:: Objective A ::
Answer these from the SDK setup text.
(i) Which component wraps the application to make the SDK available throughout it?
(ii) Which route on the backend must serve the token and region?
(iii) What does the onAuthRefresh callback return along with the refreshed token?

For detailed documentation you can visit sample app here.

Client Setup

Wrap your application with VoxProvider to make the SDK available throughout your app:

import { VoxProvider } from "vox-sdk";

function App() {
  return <VoxProvider>{/* Your app components go here */}</VoxProvider>;
}

export default App;

VoxProvider expects config object which includes,
1. baseUrl : url to your backend. e.g. : https://exampleapp.com, Ensure that the /token route serves the token and region..
2. OnAuthRefresh : A callback function that is invoked when any authentication error occurs or the token expires.
3. headersForBaseUrl : Option to pass baseUrl Config.

Here's the implmentation of the above two step.

<VoxProvider
  config={{
    baseUrl: "https://exampleapp.com",
    onAuthRefresh: async () => {
      const { data } = await axios.get("https://exampleapp.com/token?refresh=true");
      return { token: data.token, region: data.region };
    },
    headersForBaseUrl: {
      //... Bearer Authentication token or other config
    },
  }}
>
  <App />
</VoxProvider>

The onAuthRefresh callback will refresh the token and return it with the region.
For more details you can visit here sample app implementation

Usage

Using useListen Hook

After setting up the Server and VoxProvider we are ready to use useListen and useSpeak.

:: Entries provided ::
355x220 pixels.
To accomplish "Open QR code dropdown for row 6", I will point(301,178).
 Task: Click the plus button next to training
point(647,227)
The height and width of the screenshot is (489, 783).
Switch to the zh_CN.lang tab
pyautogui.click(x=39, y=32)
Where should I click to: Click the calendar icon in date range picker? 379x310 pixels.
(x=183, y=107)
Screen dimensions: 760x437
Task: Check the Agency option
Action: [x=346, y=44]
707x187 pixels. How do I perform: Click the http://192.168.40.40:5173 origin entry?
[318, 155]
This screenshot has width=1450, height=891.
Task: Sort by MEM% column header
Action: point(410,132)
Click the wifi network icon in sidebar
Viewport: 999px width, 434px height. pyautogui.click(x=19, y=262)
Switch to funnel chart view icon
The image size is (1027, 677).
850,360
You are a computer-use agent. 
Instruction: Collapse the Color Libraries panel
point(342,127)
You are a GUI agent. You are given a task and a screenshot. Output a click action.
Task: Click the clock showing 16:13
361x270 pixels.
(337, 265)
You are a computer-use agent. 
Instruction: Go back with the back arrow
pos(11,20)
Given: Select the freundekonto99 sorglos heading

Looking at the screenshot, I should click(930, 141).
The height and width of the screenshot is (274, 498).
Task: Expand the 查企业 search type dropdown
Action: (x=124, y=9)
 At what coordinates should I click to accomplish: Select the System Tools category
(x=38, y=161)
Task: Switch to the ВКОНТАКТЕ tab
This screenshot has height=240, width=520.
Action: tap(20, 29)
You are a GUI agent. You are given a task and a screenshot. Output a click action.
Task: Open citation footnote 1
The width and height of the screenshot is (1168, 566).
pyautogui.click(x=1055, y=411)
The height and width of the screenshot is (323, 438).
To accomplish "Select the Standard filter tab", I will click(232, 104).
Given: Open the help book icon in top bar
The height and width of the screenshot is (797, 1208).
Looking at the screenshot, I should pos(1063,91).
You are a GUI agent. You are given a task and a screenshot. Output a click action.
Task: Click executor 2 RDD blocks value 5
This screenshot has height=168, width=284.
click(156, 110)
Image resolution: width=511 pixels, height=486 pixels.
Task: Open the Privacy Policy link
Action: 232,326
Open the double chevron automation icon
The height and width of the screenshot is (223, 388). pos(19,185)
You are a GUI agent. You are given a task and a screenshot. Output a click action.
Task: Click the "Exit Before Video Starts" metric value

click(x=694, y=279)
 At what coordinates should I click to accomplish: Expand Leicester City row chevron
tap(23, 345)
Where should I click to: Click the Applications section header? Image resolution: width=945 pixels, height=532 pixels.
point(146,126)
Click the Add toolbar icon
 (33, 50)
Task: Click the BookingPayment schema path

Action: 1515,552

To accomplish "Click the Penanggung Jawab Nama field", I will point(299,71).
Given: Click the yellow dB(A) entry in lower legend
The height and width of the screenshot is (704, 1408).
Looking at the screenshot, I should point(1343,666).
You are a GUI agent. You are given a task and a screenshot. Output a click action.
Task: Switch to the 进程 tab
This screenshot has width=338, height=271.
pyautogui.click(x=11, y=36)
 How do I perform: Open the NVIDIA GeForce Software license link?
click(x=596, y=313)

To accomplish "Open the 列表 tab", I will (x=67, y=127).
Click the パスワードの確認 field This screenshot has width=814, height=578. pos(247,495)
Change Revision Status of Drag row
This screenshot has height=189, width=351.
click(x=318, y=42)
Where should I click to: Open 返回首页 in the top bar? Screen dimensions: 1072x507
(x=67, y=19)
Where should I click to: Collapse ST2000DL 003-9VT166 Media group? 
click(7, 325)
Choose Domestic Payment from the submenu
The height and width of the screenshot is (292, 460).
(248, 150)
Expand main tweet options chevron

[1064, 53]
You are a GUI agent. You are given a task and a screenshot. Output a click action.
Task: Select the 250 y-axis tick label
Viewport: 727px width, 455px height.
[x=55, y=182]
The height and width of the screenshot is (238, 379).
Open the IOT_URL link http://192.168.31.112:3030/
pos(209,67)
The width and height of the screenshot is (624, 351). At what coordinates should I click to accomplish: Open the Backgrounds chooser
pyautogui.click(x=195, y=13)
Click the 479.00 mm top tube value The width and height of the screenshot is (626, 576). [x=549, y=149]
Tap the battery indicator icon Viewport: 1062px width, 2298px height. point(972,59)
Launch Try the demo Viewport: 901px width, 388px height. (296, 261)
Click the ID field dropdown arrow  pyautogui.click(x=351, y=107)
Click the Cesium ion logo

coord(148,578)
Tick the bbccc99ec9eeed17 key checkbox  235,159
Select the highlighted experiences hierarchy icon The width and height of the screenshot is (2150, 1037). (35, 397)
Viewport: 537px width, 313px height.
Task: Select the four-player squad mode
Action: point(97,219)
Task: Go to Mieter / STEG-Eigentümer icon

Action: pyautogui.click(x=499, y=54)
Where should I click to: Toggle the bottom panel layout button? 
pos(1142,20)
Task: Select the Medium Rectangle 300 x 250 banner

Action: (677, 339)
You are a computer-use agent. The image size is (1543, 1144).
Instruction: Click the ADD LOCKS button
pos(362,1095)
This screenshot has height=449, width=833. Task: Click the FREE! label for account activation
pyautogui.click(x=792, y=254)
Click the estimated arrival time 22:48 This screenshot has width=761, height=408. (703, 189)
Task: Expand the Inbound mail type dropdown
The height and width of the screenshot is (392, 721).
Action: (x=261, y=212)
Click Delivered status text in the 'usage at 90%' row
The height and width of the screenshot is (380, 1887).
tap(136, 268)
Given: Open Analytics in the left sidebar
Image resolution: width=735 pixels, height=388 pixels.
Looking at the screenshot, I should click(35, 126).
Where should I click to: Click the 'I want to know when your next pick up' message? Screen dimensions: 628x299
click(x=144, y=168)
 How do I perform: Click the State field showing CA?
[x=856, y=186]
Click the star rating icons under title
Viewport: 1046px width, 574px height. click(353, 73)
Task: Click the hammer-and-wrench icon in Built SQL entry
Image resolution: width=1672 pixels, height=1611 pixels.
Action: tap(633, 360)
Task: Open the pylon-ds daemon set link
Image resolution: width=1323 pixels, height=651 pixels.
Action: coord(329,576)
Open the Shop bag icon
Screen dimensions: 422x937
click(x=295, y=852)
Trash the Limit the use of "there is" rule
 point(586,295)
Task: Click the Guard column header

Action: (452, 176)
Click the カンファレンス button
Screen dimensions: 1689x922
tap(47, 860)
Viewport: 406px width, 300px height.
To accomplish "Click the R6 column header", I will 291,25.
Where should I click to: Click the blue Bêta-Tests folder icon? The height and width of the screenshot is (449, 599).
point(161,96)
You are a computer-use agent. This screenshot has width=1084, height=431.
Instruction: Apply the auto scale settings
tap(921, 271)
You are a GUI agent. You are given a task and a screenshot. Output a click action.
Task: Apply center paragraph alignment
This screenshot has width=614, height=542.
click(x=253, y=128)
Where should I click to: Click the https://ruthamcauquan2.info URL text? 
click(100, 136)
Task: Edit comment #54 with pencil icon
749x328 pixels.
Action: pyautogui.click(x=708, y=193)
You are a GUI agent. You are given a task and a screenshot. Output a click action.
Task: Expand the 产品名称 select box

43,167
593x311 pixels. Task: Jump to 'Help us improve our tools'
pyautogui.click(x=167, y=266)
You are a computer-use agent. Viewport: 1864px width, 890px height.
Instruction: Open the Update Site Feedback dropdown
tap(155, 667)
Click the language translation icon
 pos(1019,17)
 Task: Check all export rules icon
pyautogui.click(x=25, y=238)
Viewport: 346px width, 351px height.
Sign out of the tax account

:: Objective B ::
Convert the entries from the line containing "Change Revision Status of Drag row" up to and including the line containing "pos(209,67)" into a JSON list of strings, one string per line, leaving out blank lines.

:: Final result A ::
(i) VoxProvider
(ii) /token
(iii) The region

:: Final result B ::
[
  "Change Revision Status of Drag row",
  "This screenshot has height=189, width=351.",
  "click(x=318, y=42)",
  "Where should I click to: Open 返回首页 in the top bar? Screen dimensions: 1072x507",
  "(x=67, y=19)",
  "Where should I click to: Collapse ST2000DL 003-9VT166 Media group? ",
  "click(7, 325)",
  "Choose Domestic Payment from the submenu",
  "The height and width of the screenshot is (292, 460).",
  "(248, 150)",
  "Expand main tweet options chevron",
  "[1064, 53]",
  "You are a GUI agent. You are given a task and a screenshot. Output a click action.",
  "Task: Select the 250 y-axis tick label",
  "Viewport: 727px width, 455px height.",
  "[x=55, y=182]",
  "The height and width of the screenshot is (238, 379).",
  "Open the IOT_URL link http://192.168.31.112:3030/",
  "pos(209,67)"
]